Tuesday, February 5, 2008

Semiology and Propaganda

I chose to write about this image for two reasons:  (1) I hate to be manipulated so I like to analyze advertisements and commercials; and (2) I'm fascinated by my response to this poster versus the expected and probable response from its intended audience (which I assume to be Chinese people, particularly Chinese youth).  This analysis will be brief and very incomplete.  (See previous post for an interesting reaction to something else in Visual Methodologies.)

Following are a few signs, along with what they seem to signify "in themselves," how they relate to other signs "in themselves," their connections to wider systems of meaning (from codes to ideologies), and what they say about ideology and mythology (98).  I will address both what they represent to me and might represent to their intended audience.
(I have to admit that I cheated a little bit.  I noticed the title of the image file, so I searched Lei Feng and found a Wikipedia entry with the exact same image and a translation of the Chinese characters as, "Follow the examples of Comrade Lei-Feng" or "Learn from Comrade Lei Feng.")
 
Doves (?) and Gun - These seem to me to be in stark contrast with one another.  In my cultural understanding, doves (if that is what they are) symbolize peace and even carry a religious connotation (the Holy Spirit descending like a dove at Jesus' baptism).  Therefore, it is anachronous in my Western discourse to see doves and a machine gun (which I equate with violence and ugly death) pictured together.  But in China's militaristic, nationalistic, socialistic culture, it may not be unusual to equate the two.  Guns in China may signify peace, pride, and duty to one's country (a devotee of Chairman Mao, Lei Feng joined the Communist youth corps and later the People's Liberation Army, before his death at age 22).  Or, perhaps this is precisely what this propaganda poster is attempting to do: "transfer" the viewer's association of peace from the dove to the gun, and from the gun to the military, the government, and even Mao himself.  As Rose writes, "[I]n that process of making meaning, the viewer is also made in specific, ideological ways" (99).

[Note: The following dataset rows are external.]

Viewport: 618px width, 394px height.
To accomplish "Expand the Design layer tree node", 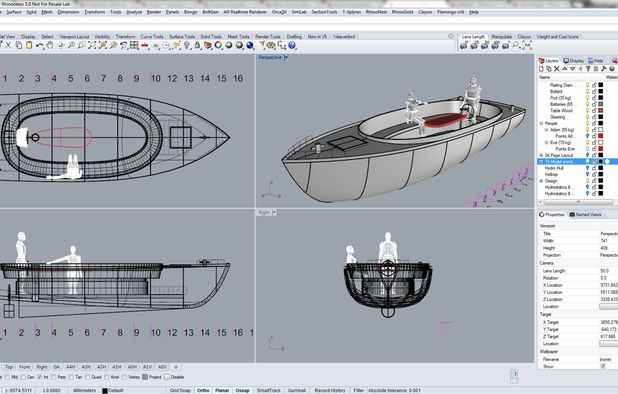I will [541, 181].
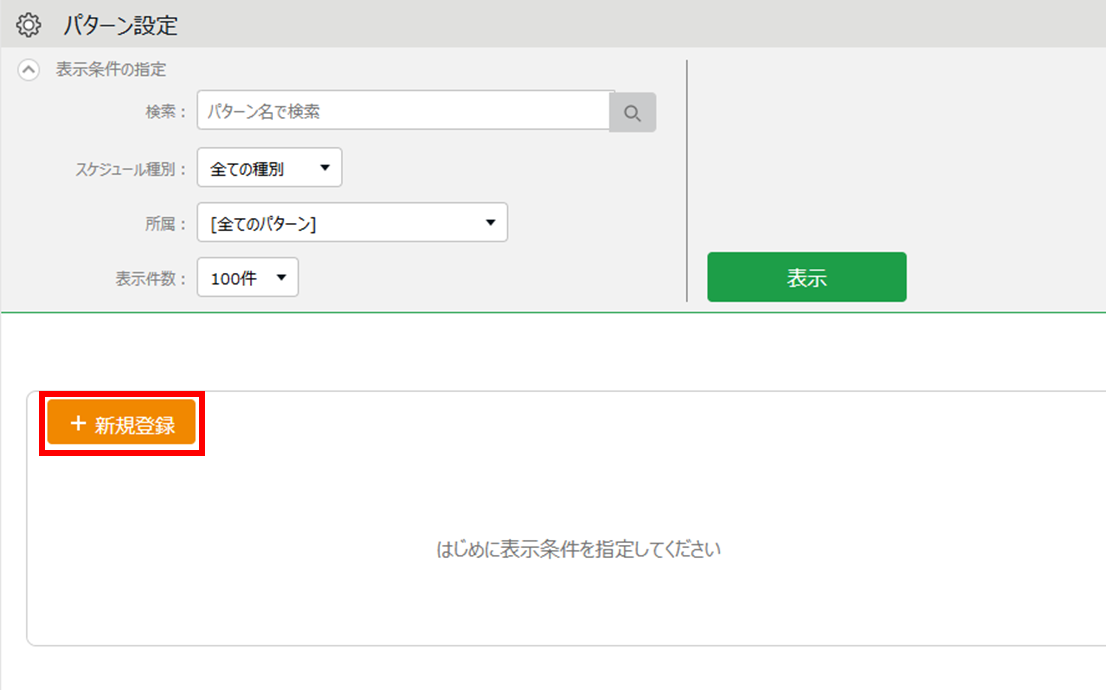
Task: Open the 表示件数 dropdown showing 100件
Action: pyautogui.click(x=247, y=278)
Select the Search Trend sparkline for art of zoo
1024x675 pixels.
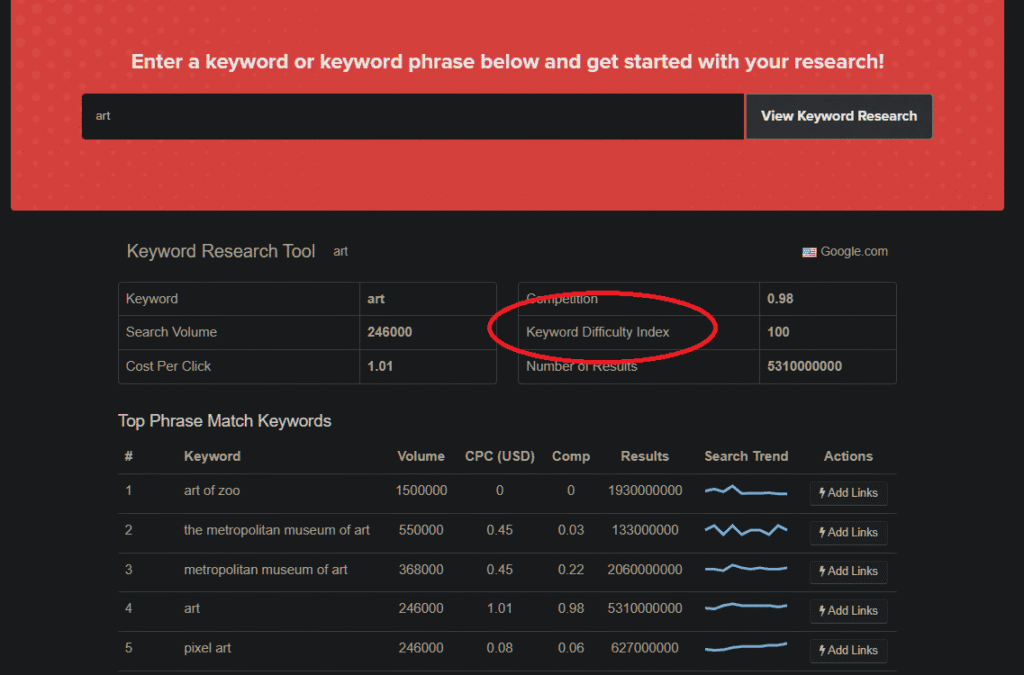tap(746, 491)
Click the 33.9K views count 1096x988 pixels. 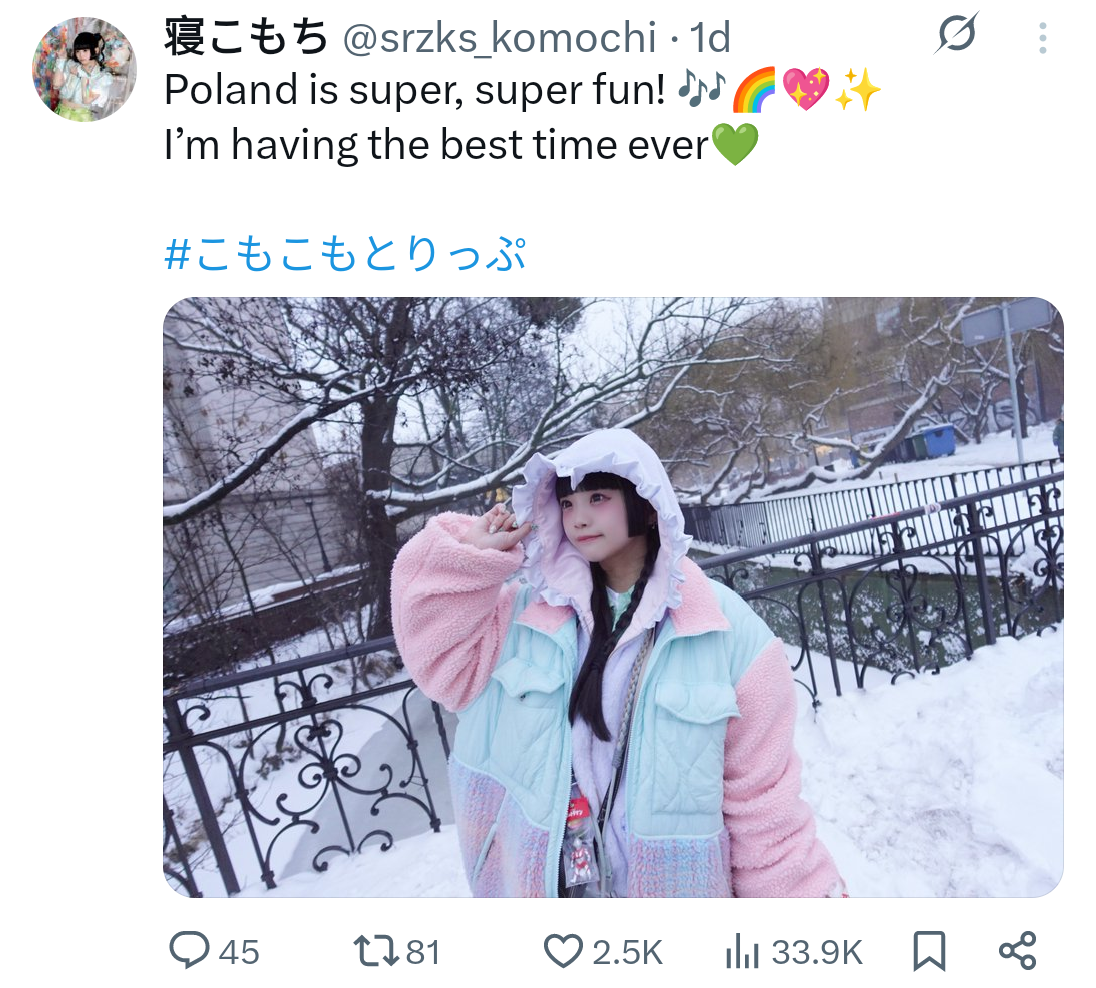click(816, 952)
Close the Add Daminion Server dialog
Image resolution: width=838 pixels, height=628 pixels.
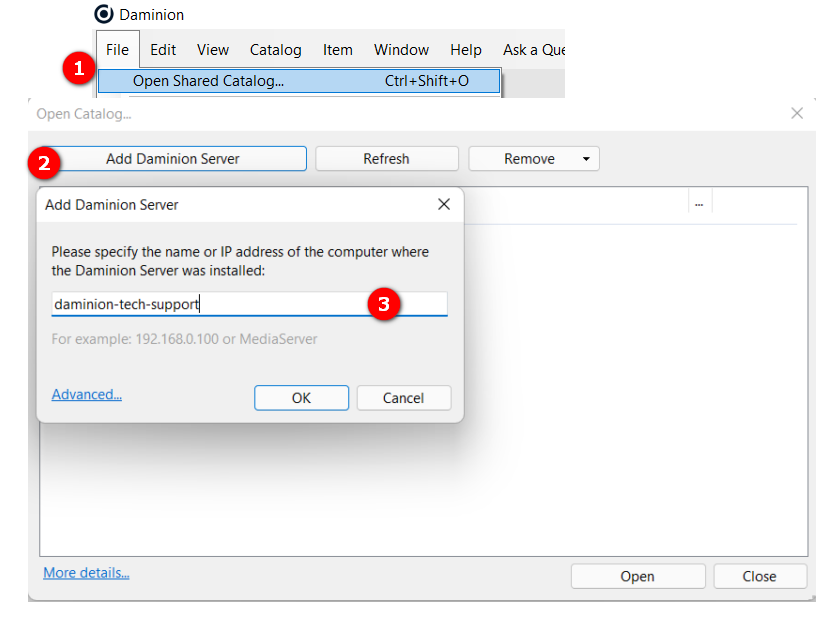(x=444, y=204)
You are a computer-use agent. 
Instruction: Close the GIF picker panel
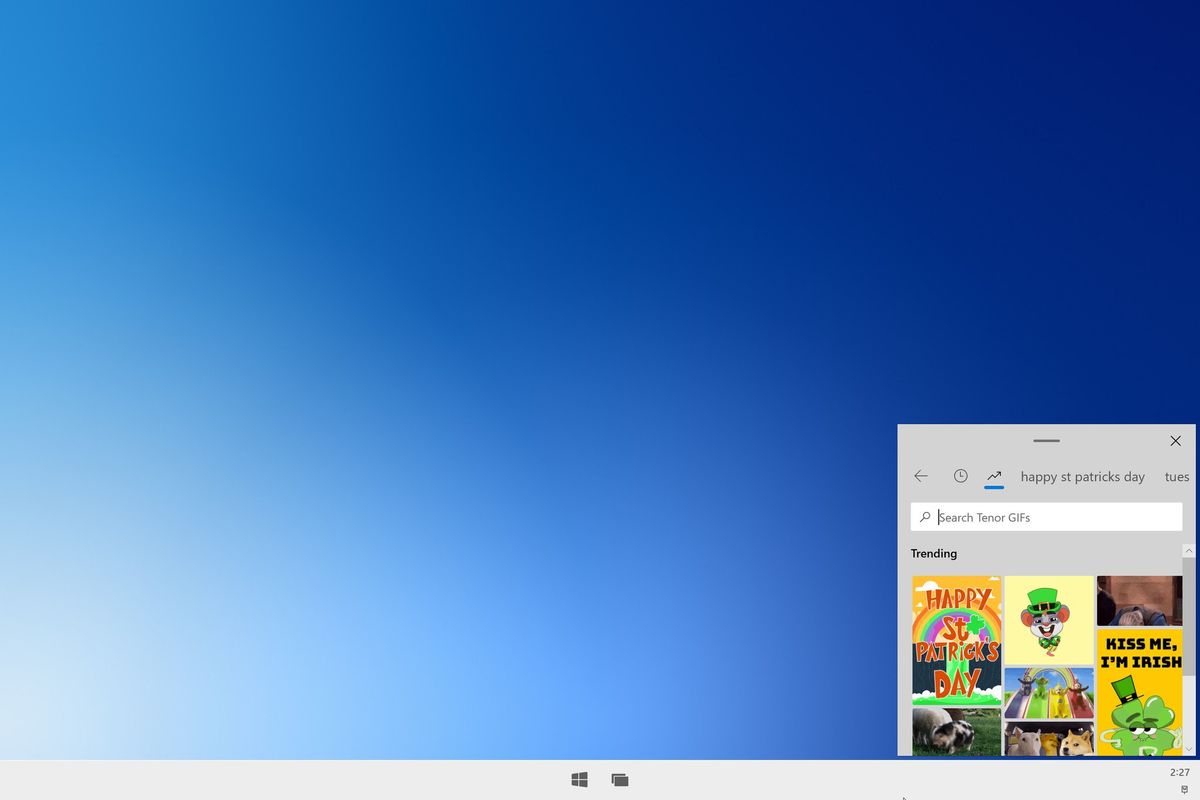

National Emblem and red color - This one's pretty obvious.  No subtlety here.  This signifier doesn't give us the kind of interpretive "creative freedom" (99) that some of the others do, but rather seems to be an appellation (100), a "hey - I'm talkin' to you!"  And that "you" is definitely not me.

Great Wall - This seems to be a good example of Barthes's notion of mythology.  The first level of the sign is meaning at the denotive level: " 'In meaning...the meaning is already complete, it postulates a kind of knowledge, a past, a memory, a comparative order of facts, ideas, decisions' " (97).  For someone living in China, an image of the Great Wall would certainly come with all of the above.  But I imagine that it has also become something more, something bigger than the accumulation of history, facts, etc.  " 'When it becomes form, the meaning leaves contingency behind; it empties itself, it becomes impoverished, history evaporates'....  The meaning is put at a distance, and what fills the gap is signification." (97).  The Great Wall is, therefore, a sign of Chinese superiority, national pride, and security (even though most tactics of modern warfare wouldn't be daunted in the slightest by a big wall).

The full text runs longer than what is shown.